A defesa do ex-presidente Jair Bolsonaro avalia que o ministro do Supremo Tribunal Federal (STF), Alexandre de Moraes, deverá decidir apenas na próxima semana se manterá ou não a prisão domiciliar do ex-chefe do Executivo. A expectativa dos advogados considera os prazos processuais ainda em andamento no caso.
Na quarta-feira (24), Moraes concedeu prazo de 48 horas para que a Procuradoria-Geral da República (PGR) apresente manifestação sobre a situação de Bolsonaro. Após o parecer da PGR, a defesa terá mais 48 horas para apresentar seus argumentos antes da decisão do ministro.
Segundo os advogados, o prazo para a manifestação da defesa deverá começar a contar apenas na segunda-feira (29). Com esse cronograma, a expectativa é que Alexandre de Moraes decida sobre a continuidade da prisão domiciliar a partir da quarta-feira (1º de julho).
● ● ● ●
■ **O PROBLEMA**: Transcreva, sem alterações, o trecho do texto fornecido que começa nas palavras que contêm "A defesa do" e termina em "(1º de julho).".

[Dados armazenados]
● ● ● ●
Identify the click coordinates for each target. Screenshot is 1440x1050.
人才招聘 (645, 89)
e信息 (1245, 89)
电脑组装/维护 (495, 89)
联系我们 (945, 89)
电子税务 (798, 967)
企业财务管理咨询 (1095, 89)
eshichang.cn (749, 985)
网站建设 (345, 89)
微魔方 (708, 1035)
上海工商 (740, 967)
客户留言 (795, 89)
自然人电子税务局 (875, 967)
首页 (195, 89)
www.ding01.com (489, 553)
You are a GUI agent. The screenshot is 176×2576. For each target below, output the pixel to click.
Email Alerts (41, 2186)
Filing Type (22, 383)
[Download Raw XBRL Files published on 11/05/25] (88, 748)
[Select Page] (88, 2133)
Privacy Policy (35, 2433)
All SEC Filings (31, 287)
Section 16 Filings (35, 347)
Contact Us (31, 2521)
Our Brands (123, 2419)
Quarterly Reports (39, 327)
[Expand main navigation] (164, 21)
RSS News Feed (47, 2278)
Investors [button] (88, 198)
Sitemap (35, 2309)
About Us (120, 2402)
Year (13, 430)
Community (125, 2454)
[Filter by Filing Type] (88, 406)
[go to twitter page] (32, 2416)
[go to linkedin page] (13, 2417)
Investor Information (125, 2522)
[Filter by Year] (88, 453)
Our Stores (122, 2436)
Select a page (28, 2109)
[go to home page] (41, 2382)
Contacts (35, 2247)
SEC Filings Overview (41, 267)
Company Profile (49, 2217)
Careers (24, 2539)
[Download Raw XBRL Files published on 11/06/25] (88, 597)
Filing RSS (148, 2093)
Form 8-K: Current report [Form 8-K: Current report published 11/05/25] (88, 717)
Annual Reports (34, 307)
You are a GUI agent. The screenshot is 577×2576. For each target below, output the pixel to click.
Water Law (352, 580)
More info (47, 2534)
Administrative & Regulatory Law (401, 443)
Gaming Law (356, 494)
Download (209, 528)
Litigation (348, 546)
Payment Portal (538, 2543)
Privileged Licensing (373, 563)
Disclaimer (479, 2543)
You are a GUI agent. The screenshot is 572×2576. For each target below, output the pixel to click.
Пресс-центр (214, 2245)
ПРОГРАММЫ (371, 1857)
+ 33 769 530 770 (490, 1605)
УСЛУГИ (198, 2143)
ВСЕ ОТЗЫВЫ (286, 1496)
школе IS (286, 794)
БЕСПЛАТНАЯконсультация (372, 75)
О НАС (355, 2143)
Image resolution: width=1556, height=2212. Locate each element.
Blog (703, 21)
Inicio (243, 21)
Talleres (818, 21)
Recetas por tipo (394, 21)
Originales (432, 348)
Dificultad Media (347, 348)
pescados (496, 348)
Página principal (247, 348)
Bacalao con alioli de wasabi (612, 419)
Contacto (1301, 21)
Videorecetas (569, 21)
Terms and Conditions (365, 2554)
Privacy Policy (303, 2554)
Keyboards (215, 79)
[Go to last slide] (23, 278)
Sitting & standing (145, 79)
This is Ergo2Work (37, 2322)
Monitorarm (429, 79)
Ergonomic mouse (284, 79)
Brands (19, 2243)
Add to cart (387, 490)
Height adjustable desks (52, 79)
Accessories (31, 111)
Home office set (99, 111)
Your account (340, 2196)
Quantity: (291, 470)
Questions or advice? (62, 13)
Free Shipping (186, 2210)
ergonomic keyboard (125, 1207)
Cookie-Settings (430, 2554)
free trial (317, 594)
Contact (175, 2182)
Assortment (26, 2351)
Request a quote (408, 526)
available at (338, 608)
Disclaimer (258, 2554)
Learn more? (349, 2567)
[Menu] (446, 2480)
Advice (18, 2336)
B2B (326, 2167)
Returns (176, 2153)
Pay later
● ● ● ●
■ **RESOLUÇÃO DO EXERCÍCIO**:
A defesa do ex-presidente Jair Bolsonaro avalia que o ministro do Supremo Tribunal Federal (STF), Alexandre de Moraes, deverá decidir apenas na próxima semana se manterá ou não a prisão domiciliar do ex-chefe do Executivo. A expectativa dos advogados considera os prazos processuais ainda em andamento no caso.
Na quarta-feira (24), Moraes concedeu prazo de 48 horas para que a Procuradoria-Geral da República (PGR) apresente manifestação sobre a situação de Bolsonaro. Após o parecer da PGR, a defesa terá mais 48 horas para apresentar seus argumentos antes da decisão do ministro.
Segundo os advogados, o prazo para a manifestação da defesa deverá começar a contar apenas na segunda-feira (29). Com esse cronograma, a expectativa é que Alexandre de Moraes decida sobre a continuidade da prisão domiciliar a partir da quarta-feira (1º de julho).